Montana State University suspended the Sigma Alpha Epsilon fraternity earlier this month following the hospitalization of a female student who suffered alcohol poisoning at a party at the SAE house. MSU officials also launched an investigation into the incident, which may have also involved illegal drug use and underage drinking.
And now the fraternity's national organization has stepped in, ordering the MSU chapter to cease all fraternity-related social, philanthropic and recruitment activities pending the conclusion of its and MSU's investigations.
The situation here follows high-profile national stories involving fraternities, including:
- Four students died in heavy drinking episodes this year at Florida State University, Texas State University, Louisiana State University and Penn State University.
- Ohio State University has suspended almost all its fraternities citing ongoing investigations into hazing and alcohol violations.
- The University of West Florida suspended two Greek organizations over hazing incidents there.
And those are just the ones that make the national news.
These cases are not rarities. In 2014, six young men died nationally in fraternity hazing and drinking episodes; seven died in a single year two years before that. Is it just a matter of time before a tragedy happens at MSU?
In addition to the recent case, a second student required medical attention after drinking at the MSU SAE house a few weeks ago. And this is the second time SAE has faced suspension in the last couple of years. In 2015, similar action was taken when students were injured in SAE-sponsored off-campus parties.
The suspension means SAE cannot take part in any fraternity events and cannot host any events with alcohol. And students who attend any events at the SAE house risk discipline under the student code of conduct.

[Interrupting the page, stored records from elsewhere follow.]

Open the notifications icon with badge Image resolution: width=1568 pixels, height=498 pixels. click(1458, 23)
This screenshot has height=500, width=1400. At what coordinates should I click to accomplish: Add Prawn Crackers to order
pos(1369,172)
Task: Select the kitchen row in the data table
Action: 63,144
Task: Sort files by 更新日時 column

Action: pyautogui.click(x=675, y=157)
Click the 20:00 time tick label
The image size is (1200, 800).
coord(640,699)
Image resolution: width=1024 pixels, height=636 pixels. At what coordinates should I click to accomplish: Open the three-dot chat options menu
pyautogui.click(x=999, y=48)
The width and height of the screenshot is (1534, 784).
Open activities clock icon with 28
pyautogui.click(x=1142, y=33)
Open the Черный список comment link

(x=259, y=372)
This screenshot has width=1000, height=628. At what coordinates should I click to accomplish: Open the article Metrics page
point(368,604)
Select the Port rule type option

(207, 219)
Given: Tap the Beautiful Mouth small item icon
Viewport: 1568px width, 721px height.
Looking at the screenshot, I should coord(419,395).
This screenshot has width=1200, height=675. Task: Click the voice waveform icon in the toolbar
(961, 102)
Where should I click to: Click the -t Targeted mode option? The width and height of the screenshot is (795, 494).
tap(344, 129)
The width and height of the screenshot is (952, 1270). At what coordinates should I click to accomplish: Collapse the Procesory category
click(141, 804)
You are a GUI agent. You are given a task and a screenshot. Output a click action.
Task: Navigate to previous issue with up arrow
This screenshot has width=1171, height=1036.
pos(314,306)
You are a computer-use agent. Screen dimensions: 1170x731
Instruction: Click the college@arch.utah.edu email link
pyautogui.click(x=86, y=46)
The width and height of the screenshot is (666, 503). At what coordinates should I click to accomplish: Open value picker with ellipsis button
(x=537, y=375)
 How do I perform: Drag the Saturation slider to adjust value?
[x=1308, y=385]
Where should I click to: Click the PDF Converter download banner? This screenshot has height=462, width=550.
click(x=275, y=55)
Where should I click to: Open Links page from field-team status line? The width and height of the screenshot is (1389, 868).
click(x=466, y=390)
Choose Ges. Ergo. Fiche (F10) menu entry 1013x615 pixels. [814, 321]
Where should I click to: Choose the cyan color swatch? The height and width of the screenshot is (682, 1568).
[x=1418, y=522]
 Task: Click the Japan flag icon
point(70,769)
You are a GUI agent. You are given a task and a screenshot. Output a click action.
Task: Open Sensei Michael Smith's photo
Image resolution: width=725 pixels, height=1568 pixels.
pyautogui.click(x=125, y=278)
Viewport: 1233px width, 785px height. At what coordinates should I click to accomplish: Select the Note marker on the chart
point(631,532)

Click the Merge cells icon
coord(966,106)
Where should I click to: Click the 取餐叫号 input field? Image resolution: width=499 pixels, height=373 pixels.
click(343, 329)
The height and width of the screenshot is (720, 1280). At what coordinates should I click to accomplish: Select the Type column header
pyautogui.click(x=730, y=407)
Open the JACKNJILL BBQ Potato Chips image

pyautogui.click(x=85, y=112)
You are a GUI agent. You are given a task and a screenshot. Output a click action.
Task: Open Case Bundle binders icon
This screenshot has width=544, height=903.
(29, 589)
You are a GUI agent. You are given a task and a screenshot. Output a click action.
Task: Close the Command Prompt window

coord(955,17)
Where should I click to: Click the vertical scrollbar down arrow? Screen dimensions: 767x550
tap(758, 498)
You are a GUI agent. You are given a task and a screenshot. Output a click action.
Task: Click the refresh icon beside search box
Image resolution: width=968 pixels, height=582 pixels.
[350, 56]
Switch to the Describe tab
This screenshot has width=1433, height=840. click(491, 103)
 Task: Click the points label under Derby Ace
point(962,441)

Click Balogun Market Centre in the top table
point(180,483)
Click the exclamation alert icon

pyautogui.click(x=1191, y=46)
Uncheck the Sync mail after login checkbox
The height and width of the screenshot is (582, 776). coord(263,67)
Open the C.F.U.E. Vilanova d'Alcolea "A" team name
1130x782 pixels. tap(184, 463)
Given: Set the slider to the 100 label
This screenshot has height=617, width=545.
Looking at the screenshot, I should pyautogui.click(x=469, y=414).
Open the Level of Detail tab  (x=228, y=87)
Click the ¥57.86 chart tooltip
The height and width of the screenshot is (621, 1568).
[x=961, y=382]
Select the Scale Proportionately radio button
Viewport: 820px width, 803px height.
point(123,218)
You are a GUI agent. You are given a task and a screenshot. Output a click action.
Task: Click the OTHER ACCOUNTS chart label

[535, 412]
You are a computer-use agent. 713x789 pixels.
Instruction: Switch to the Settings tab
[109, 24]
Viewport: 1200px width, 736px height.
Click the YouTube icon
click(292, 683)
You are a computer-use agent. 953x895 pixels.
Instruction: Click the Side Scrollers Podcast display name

But perhaps it's time a louder message was sent.
Why shouldn't MSU issue strict guidelines on when and how limited amounts of alcohol can be served at events hosted by university-sanctioned fraternities and sororities? Violations of those guidelines should be met with harsh penalties, up to and including expulsion from the university for individual violators. Any violations of the law — underage drinking, illegal drug use, driving under the influence — should be referred immediately to city law enforcement officials for prosecution.
And the onus should be on the fraternities to police themselves. MSU has an Interfraternity Council that should appoint — hire if necessary — monitors that visit frat houses regularly to ensure the guidelines are being followed.
Fraternities and sororities have a long tradition in academia and eliminating them from campus life would be a drastic measure. But if an MSU student or students end up dead, will we be looking back and asking ourselves what could have been done?